La jeune femme esquissa un sourire triste. Comme elle attendait ce jour béni avec impatience, où elle arriverait enfin à mettre de côté cette souffrance dont elle ignorait la cause, mais qui l'oppressait chaque jour davantage. Elle avait tellement hâte qu'elle cédait sans rechigner à la moindre volonté de Lilith, dans l'espoir que ceci suffise à accélérer le processus.

- Moi aussi, je peux te poser une question, Cassy ?
- Tout ce que vous voudrez.
- Pourquoi souhaites-tu à ce point mettre de côté ton humanité ?
- Je ne veux pas laisser mes émotions prendre le dessus. Cynthia pensait que c'était mon point faible, que mon coeur me dominait au détriment de ma raison. Et puis, je désire être autre chose, plus qu'une simple humaine. Désormais, j'espère bien voir plus grand.
- Ne va pas croire que je suis ma raison. Elle n'a aucun pouvoir sur moi, pas plus que mon coeur.
- Alors qu'est-ce donc ?
- L'instinct. Comme un pokémon, je me laisse guider par les sens. Oui, au bout d'un moment, tu ne ressentiras plus rien. Juste la chaleur, la fraîcheur, l'humidité, le vent dans tes cheveux... Seuls les besoins matériels te préoccuperont, et alors tu seras totalement vide à l'intérieur.
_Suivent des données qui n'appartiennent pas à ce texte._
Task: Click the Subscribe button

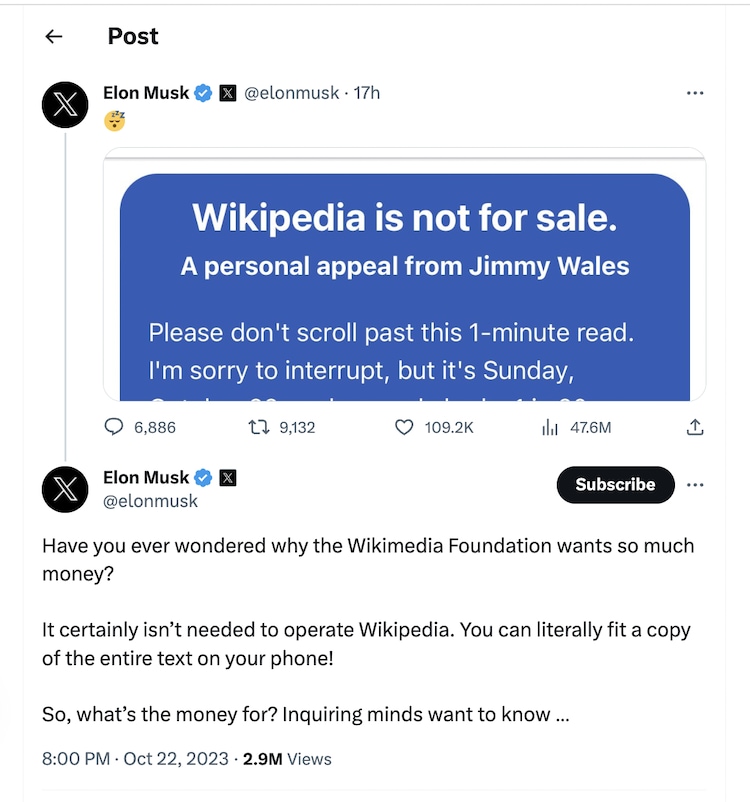Action: tap(615, 485)
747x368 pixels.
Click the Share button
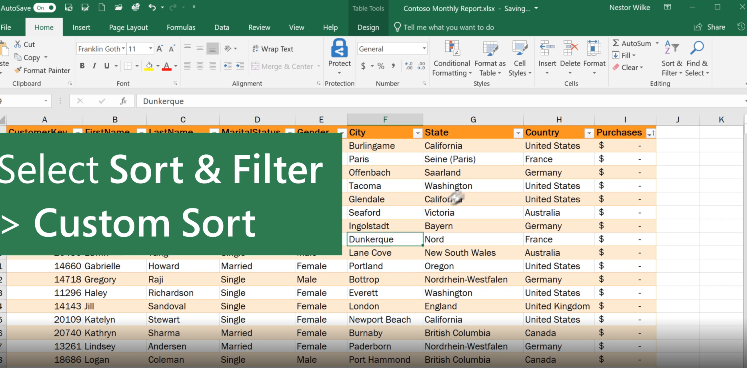point(710,27)
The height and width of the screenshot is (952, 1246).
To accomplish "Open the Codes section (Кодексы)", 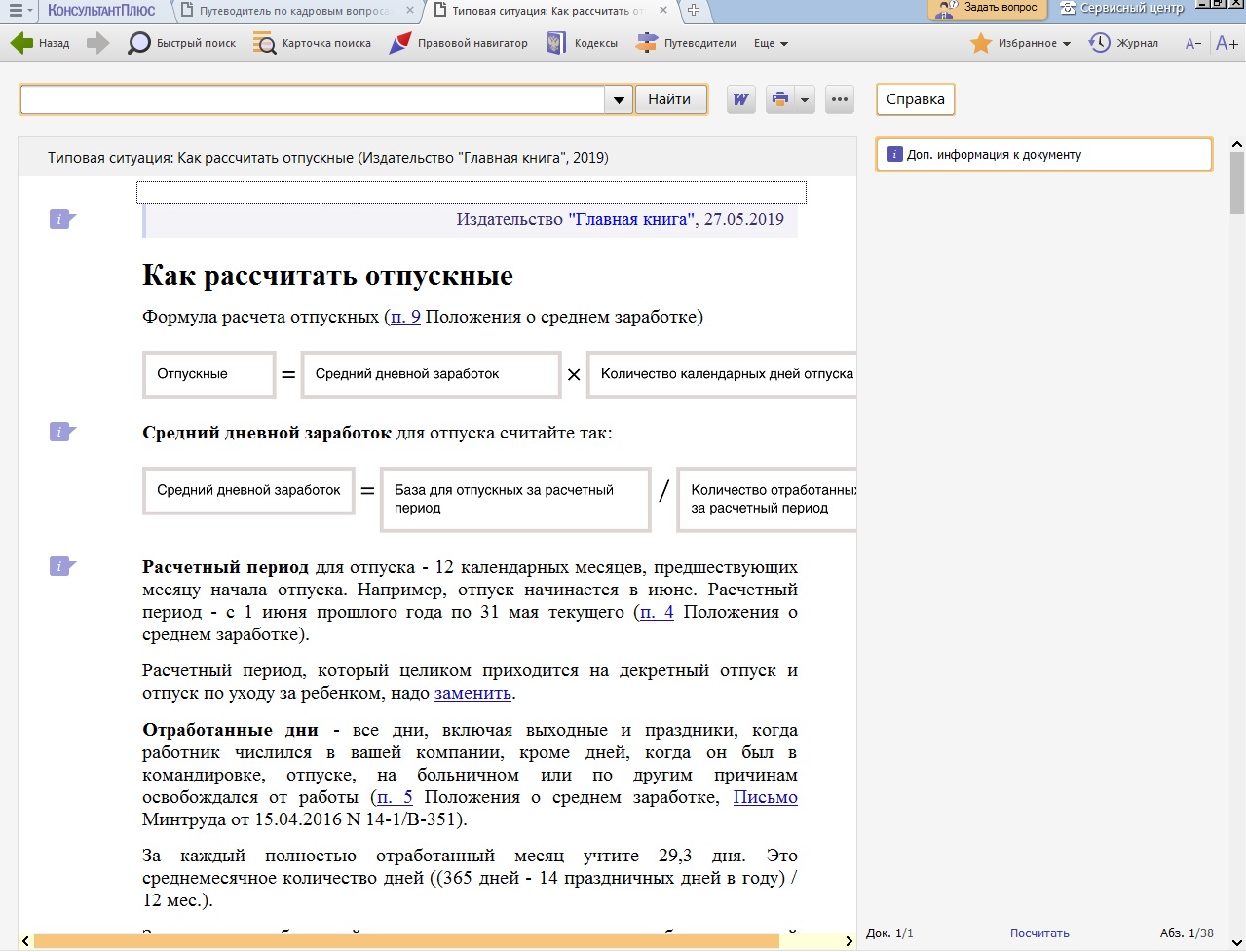I will click(556, 43).
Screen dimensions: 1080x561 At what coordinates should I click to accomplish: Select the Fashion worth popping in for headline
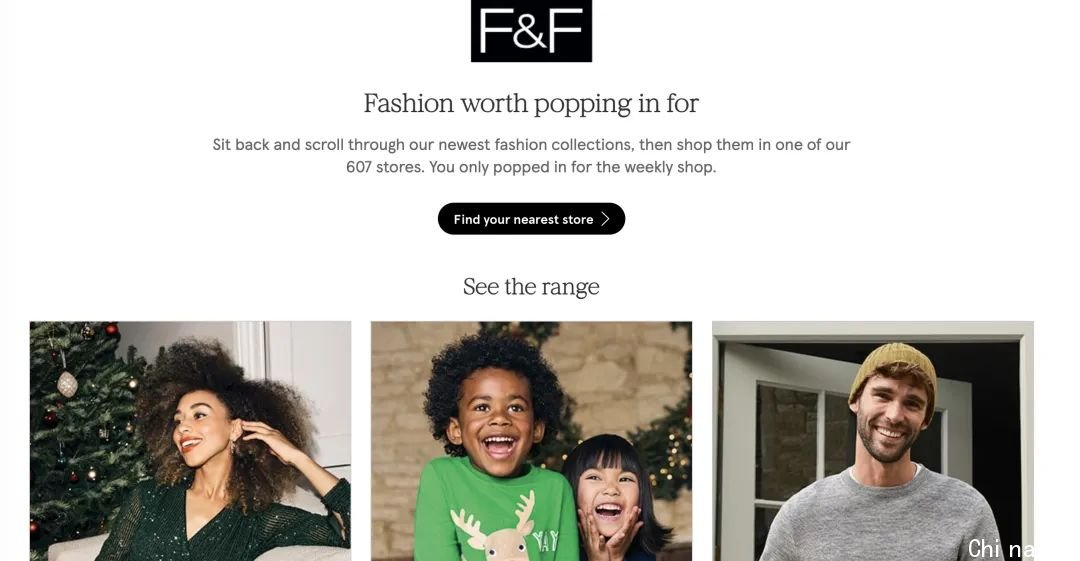531,103
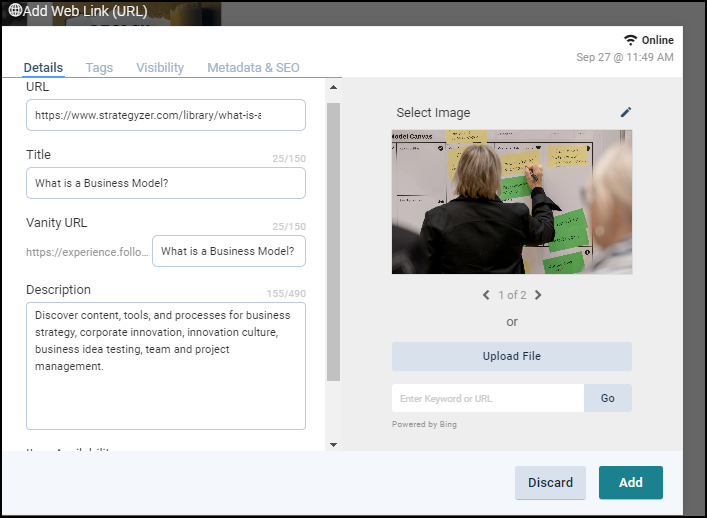
Task: Switch to the Tags tab
Action: (x=99, y=68)
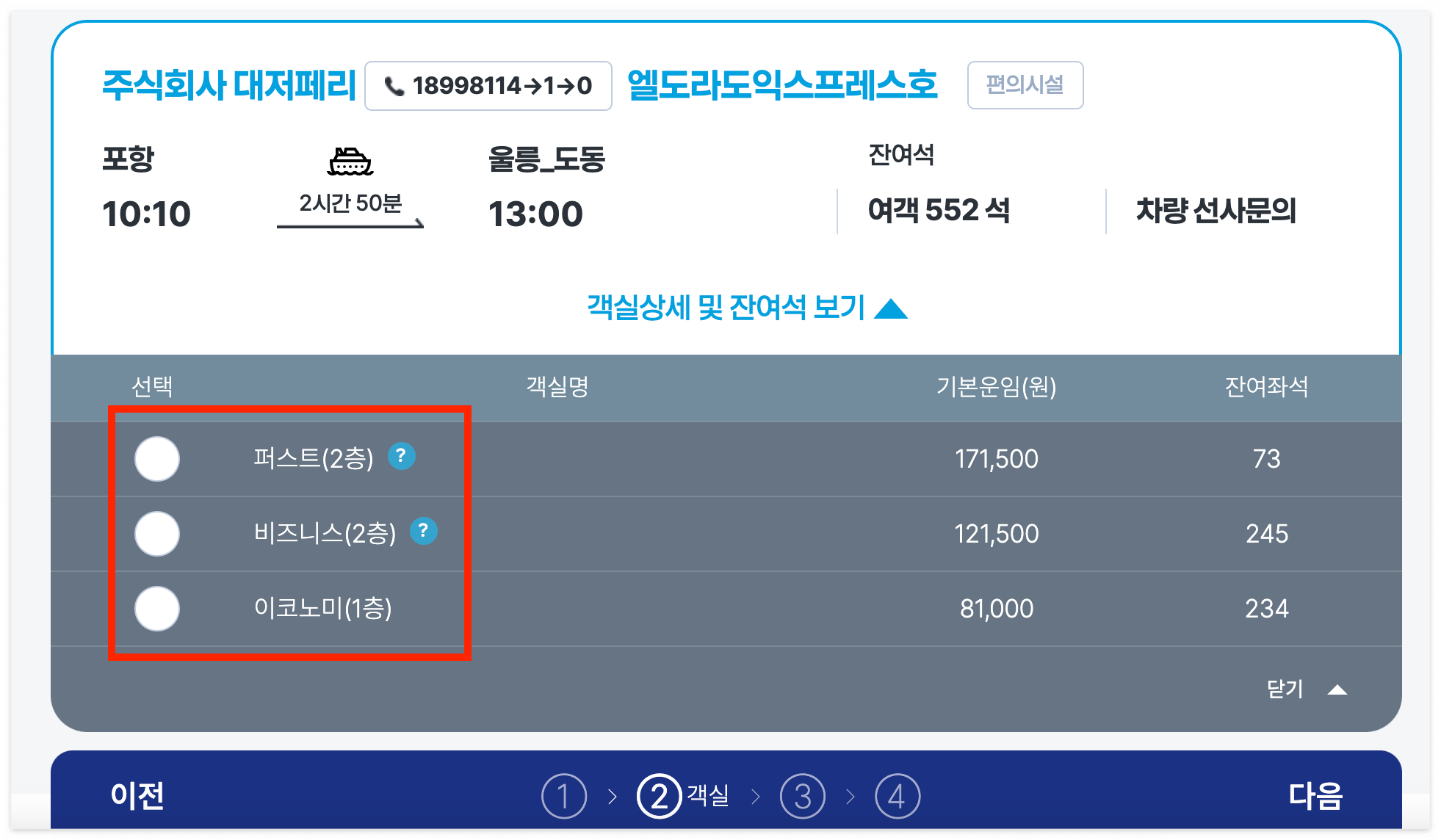The height and width of the screenshot is (840, 1441).
Task: Click step circle 3 in progress bar
Action: (803, 795)
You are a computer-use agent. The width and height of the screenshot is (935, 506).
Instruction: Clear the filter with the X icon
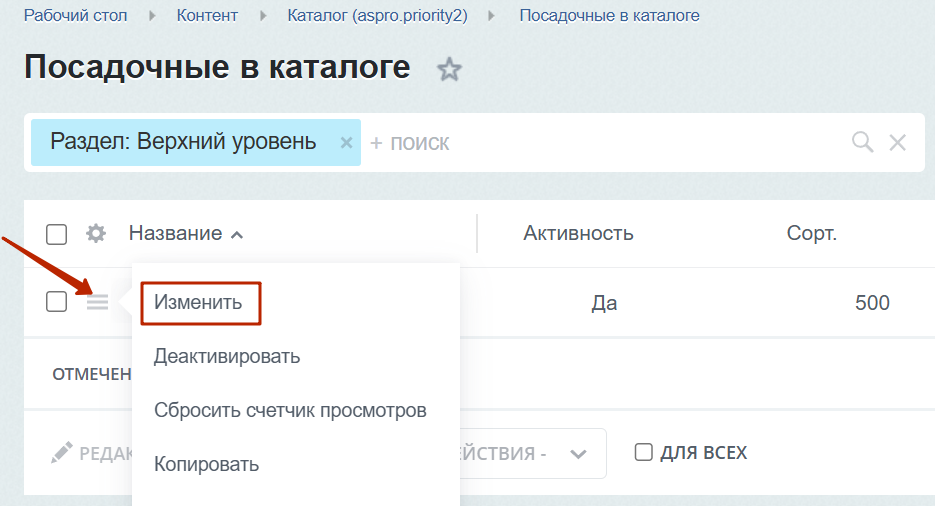tap(898, 142)
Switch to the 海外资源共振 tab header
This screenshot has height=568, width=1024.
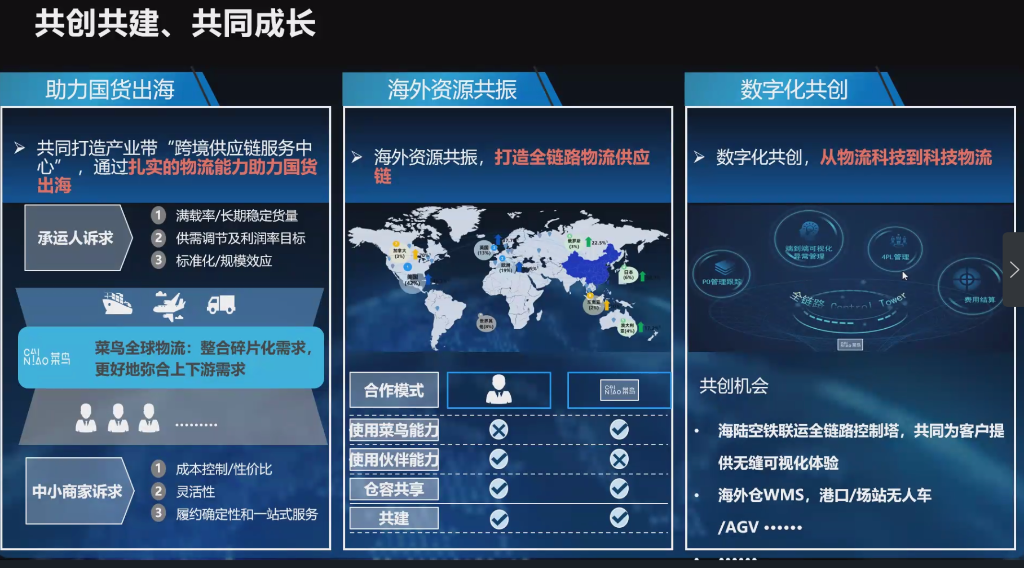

Tu ne souffriras plus, mais tu n'auras pas non plus le moindre sentiment, la moindre réaction spontané, car tu n'y parviendras plus.
- Est-ce une mise en garde ?
- Non, juste ce qui t'attend si tu te décides à poursuivre dans cette voie.
- On peut faire taire ses émotions, mais je ne suis pas certaine qu'il soit vraiment possible de les annihiler complètement.
- C'est vraiment dommage.
- Quoi donc ?
- Tu ne seras plus là, dans un millénaire, pour en reparler.